== Segment start ==
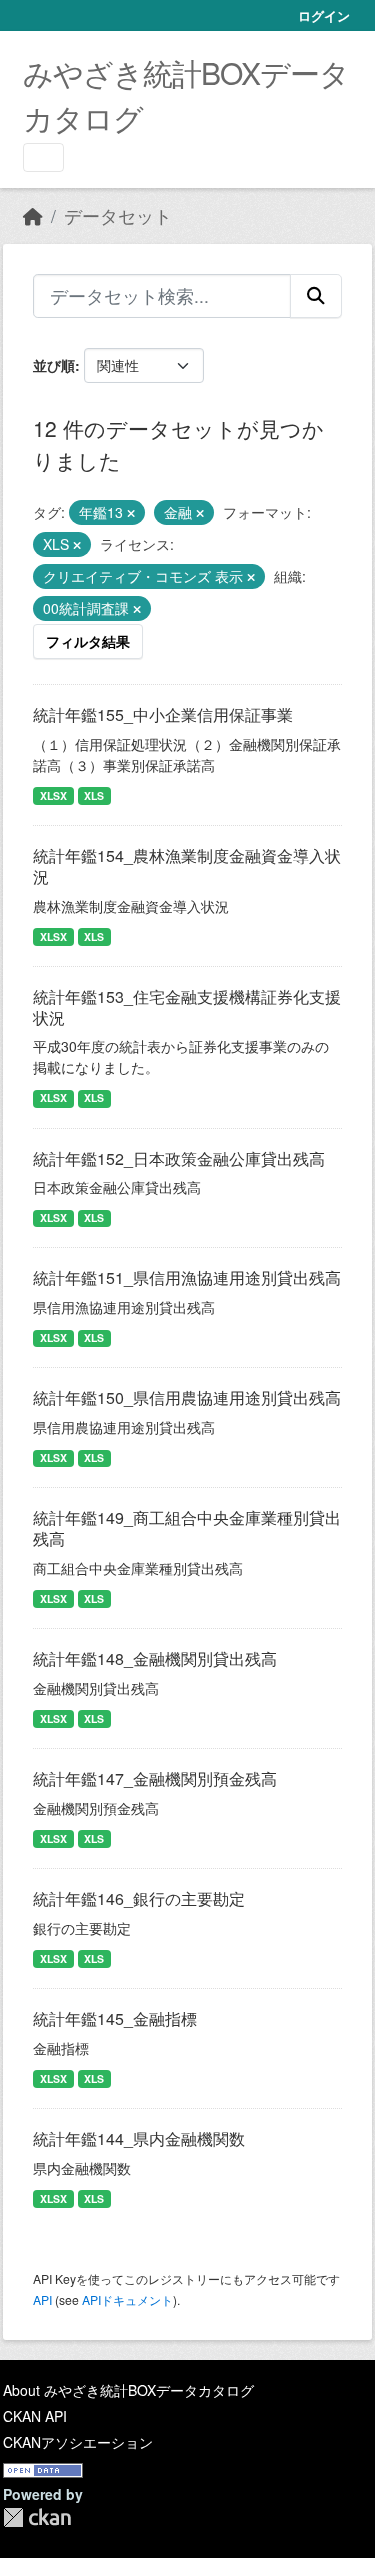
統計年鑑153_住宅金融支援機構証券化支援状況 (187, 1007)
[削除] (131, 513)
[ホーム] (33, 215)
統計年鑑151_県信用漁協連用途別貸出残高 (187, 1277)
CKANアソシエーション (78, 2442)
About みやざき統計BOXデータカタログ (128, 2390)
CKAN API (35, 2416)
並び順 (54, 365)
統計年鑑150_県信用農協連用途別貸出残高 (187, 1397)
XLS (94, 795)
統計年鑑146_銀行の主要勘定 (139, 1898)
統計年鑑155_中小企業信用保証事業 (163, 714)
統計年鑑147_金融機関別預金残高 (155, 1778)
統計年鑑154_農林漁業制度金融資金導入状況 (187, 866)
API (42, 2299)
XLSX (53, 795)
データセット (118, 215)
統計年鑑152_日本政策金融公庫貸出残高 (179, 1158)
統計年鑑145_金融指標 (115, 2018)
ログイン (324, 15)
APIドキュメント (127, 2299)
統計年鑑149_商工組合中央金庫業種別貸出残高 (187, 1528)
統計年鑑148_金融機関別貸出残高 (155, 1658)
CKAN (37, 2517)
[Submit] (316, 296)
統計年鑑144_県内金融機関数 (139, 2138)
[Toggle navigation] (43, 157)
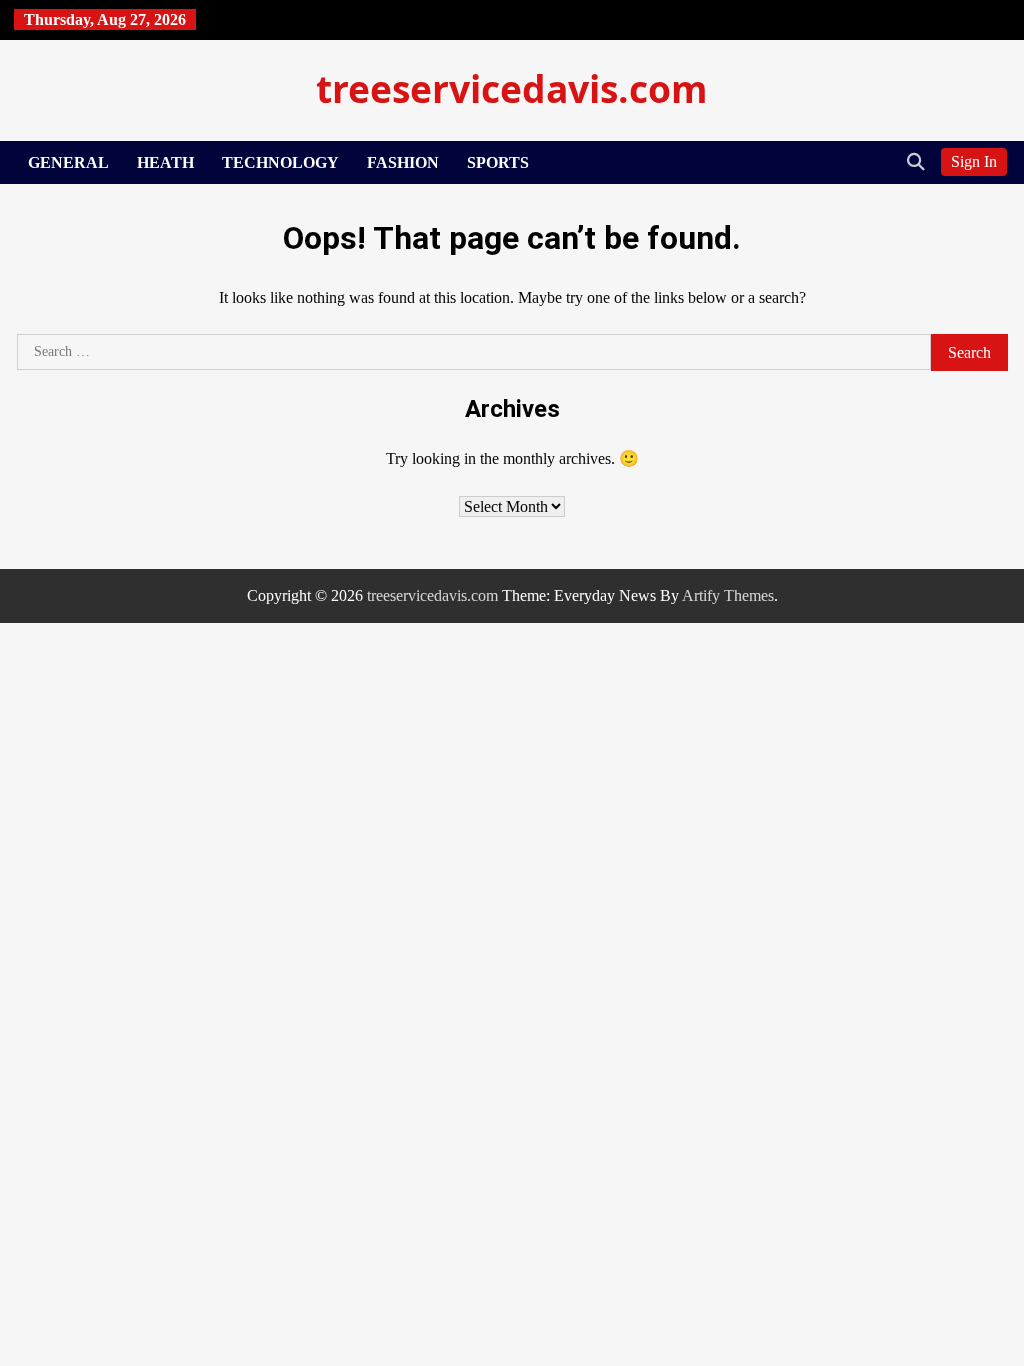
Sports (498, 162)
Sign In (974, 161)
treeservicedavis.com (512, 88)
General (68, 162)
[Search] (916, 162)
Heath (165, 162)
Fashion (403, 162)
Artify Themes (728, 595)
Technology (280, 162)
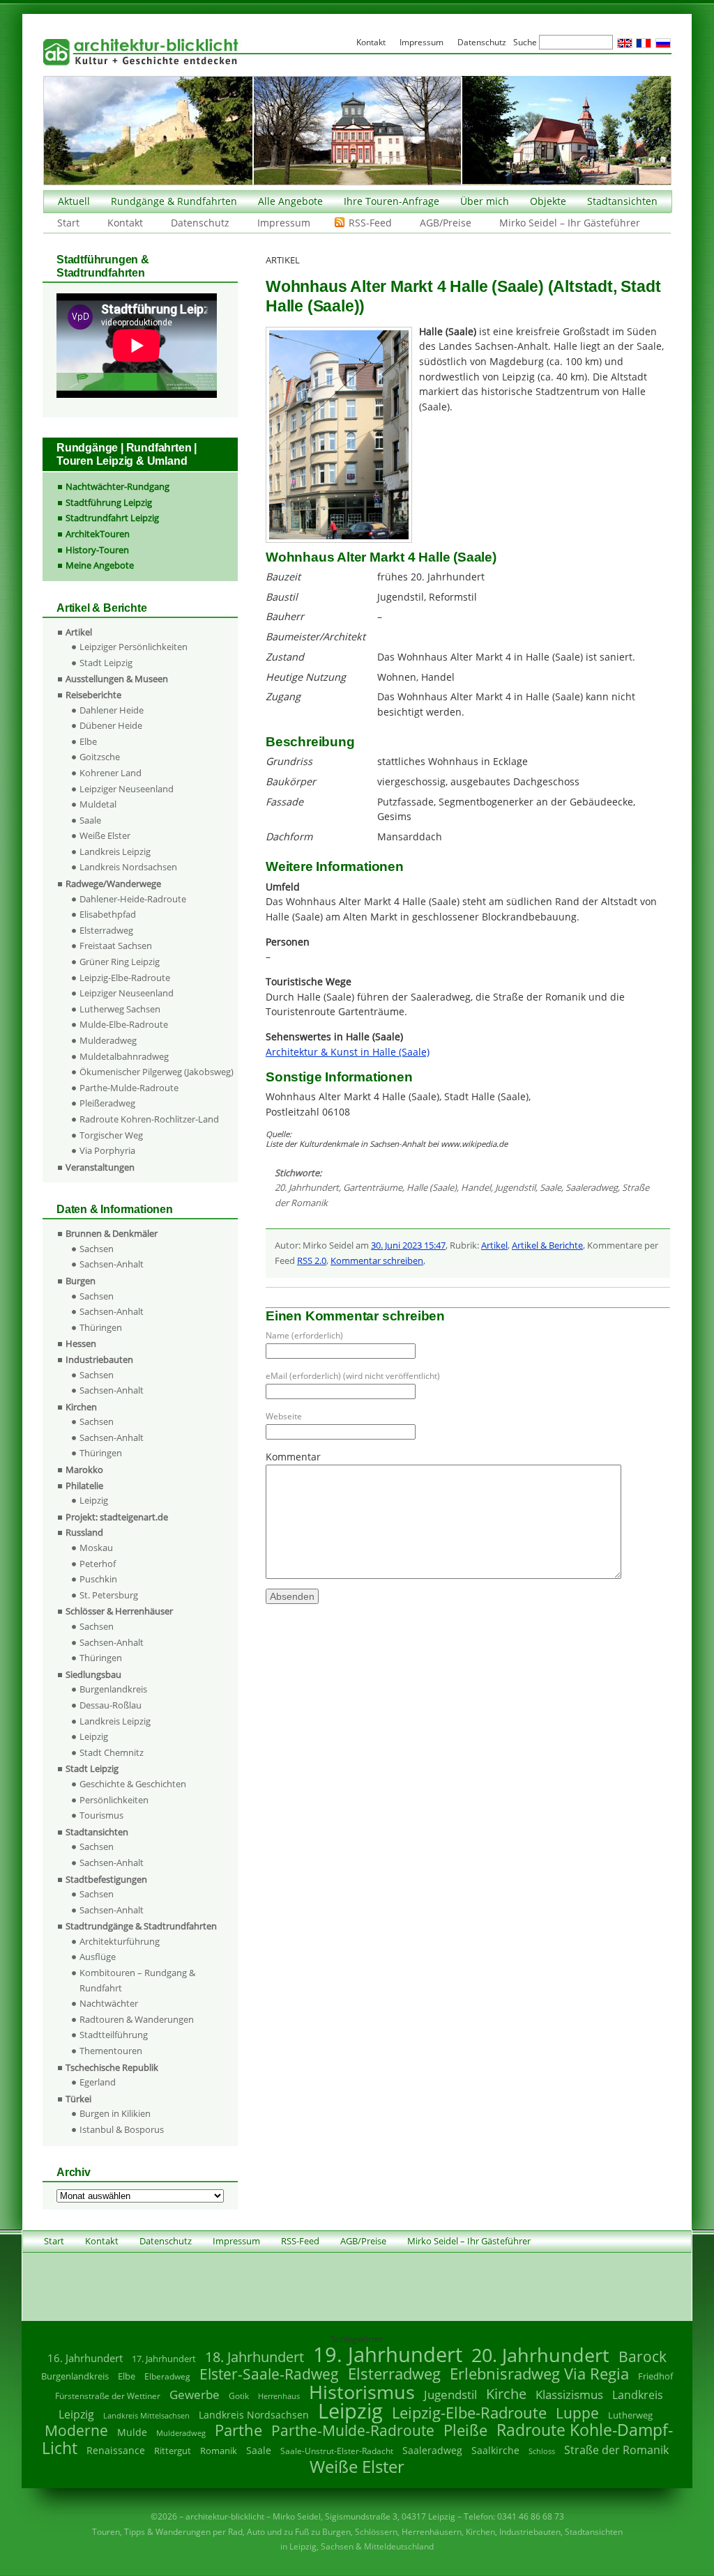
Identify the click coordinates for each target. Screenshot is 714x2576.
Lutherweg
== Segment end ==
The listing above should be transcribed word for word, with its pictures left out.

- _EXERCISE RESULT_:
統計年鑑153_住宅金融支援機構証券化支援状況 (187, 1007)
[削除] (131, 513)
[ホーム] (33, 215)
統計年鑑151_県信用漁協連用途別貸出残高 (187, 1277)
CKANアソシエーション (78, 2442)
About みやざき統計BOXデータカタログ (128, 2390)
CKAN API (35, 2416)
並び順 (54, 365)
統計年鑑150_県信用農協連用途別貸出残高 (187, 1397)
XLS (94, 795)
統計年鑑146_銀行の主要勘定 (139, 1898)
統計年鑑155_中小企業信用保証事業 (163, 714)
統計年鑑147_金融機関別預金残高 (155, 1778)
統計年鑑154_農林漁業制度金融資金導入状況 (187, 866)
API (42, 2299)
XLSX (53, 795)
データセット (118, 215)
統計年鑑152_日本政策金融公庫貸出残高 (179, 1158)
統計年鑑145_金融指標 (115, 2018)
ログイン (324, 15)
APIドキュメント (127, 2299)
統計年鑑149_商工組合中央金庫業種別貸出残高 (187, 1528)
統計年鑑148_金融機関別貸出残高 (155, 1658)
CKAN (37, 2517)
[Submit] (316, 296)
統計年鑑144_県内金融機関数 (139, 2138)
[Toggle navigation] (43, 157)
Sports (498, 162)
Sign In (974, 161)
treeservicedavis.com (512, 88)
General (68, 162)
[Search] (916, 162)
Heath (165, 162)
Fashion (403, 162)
Artify Themes (728, 595)
Technology (280, 162)
Identify the click coordinates for each target. Screenshot is 714x2576.
Lutherweg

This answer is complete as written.